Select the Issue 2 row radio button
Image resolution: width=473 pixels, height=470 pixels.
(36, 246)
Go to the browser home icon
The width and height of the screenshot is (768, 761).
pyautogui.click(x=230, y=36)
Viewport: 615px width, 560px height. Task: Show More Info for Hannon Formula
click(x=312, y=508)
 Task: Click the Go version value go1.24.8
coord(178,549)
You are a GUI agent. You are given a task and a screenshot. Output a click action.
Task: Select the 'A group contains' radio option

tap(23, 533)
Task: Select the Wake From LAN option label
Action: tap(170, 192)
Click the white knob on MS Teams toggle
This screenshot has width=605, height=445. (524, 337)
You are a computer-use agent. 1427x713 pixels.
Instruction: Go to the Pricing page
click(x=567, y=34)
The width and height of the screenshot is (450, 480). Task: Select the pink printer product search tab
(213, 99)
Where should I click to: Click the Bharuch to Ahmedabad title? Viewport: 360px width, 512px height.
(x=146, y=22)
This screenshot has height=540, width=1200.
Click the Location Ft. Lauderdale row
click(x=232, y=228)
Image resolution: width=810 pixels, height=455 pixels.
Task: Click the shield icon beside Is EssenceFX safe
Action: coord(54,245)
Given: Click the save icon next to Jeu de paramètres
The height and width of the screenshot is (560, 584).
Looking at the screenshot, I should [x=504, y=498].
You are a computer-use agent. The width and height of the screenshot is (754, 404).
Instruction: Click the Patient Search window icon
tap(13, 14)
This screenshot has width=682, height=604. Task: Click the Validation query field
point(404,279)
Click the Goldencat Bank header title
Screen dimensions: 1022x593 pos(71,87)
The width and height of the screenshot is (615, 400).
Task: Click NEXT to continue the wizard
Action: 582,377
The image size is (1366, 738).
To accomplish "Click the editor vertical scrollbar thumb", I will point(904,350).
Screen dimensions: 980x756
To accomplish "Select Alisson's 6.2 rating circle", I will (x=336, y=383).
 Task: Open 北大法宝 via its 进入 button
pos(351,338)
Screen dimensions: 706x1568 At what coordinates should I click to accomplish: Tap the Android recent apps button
──────────────────────────────
■ **TASK OBJECTIVE**
For every line in the material, write out an exact copy.

■ **SOLUTION**
Select the Issue 2 row radio button
Image resolution: width=473 pixels, height=470 pixels.
(36, 246)
Go to the browser home icon
The width and height of the screenshot is (768, 761).
pyautogui.click(x=230, y=36)
Viewport: 615px width, 560px height. Task: Show More Info for Hannon Formula
click(x=312, y=508)
 Task: Click the Go version value go1.24.8
coord(178,549)
You are a GUI agent. You are given a task and a screenshot. Output a click action.
Task: Select the 'A group contains' radio option

tap(23, 533)
Task: Select the Wake From LAN option label
Action: tap(170, 192)
Click the white knob on MS Teams toggle
This screenshot has width=605, height=445. (524, 337)
You are a computer-use agent. 1427x713 pixels.
Instruction: Go to the Pricing page
click(x=567, y=34)
The width and height of the screenshot is (450, 480). Task: Select the pink printer product search tab
(213, 99)
Where should I click to: Click the Bharuch to Ahmedabad title? Viewport: 360px width, 512px height.
(x=146, y=22)
This screenshot has height=540, width=1200.
Click the Location Ft. Lauderdale row
click(x=232, y=228)
Image resolution: width=810 pixels, height=455 pixels.
Task: Click the shield icon beside Is EssenceFX safe
Action: coord(54,245)
Given: Click the save icon next to Jeu de paramètres
The height and width of the screenshot is (560, 584).
Looking at the screenshot, I should [x=504, y=498].
You are a computer-use agent. The width and height of the screenshot is (754, 404).
Instruction: Click the Patient Search window icon
tap(13, 14)
This screenshot has width=682, height=604. Task: Click the Validation query field
point(404,279)
Click the Goldencat Bank header title
Screen dimensions: 1022x593 pos(71,87)
The width and height of the screenshot is (615, 400).
Task: Click NEXT to continue the wizard
Action: 582,377
The image size is (1366, 738).
To accomplish "Click the editor vertical scrollbar thumb", I will point(904,350).
Screen dimensions: 980x756
To accomplish "Select Alisson's 6.2 rating circle", I will (x=336, y=383).
 Task: Open 北大法宝 via its 进入 button
pos(351,338)
Screen dimensions: 706x1568 At what coordinates should I click to accomplish: Tap the Android recent apps button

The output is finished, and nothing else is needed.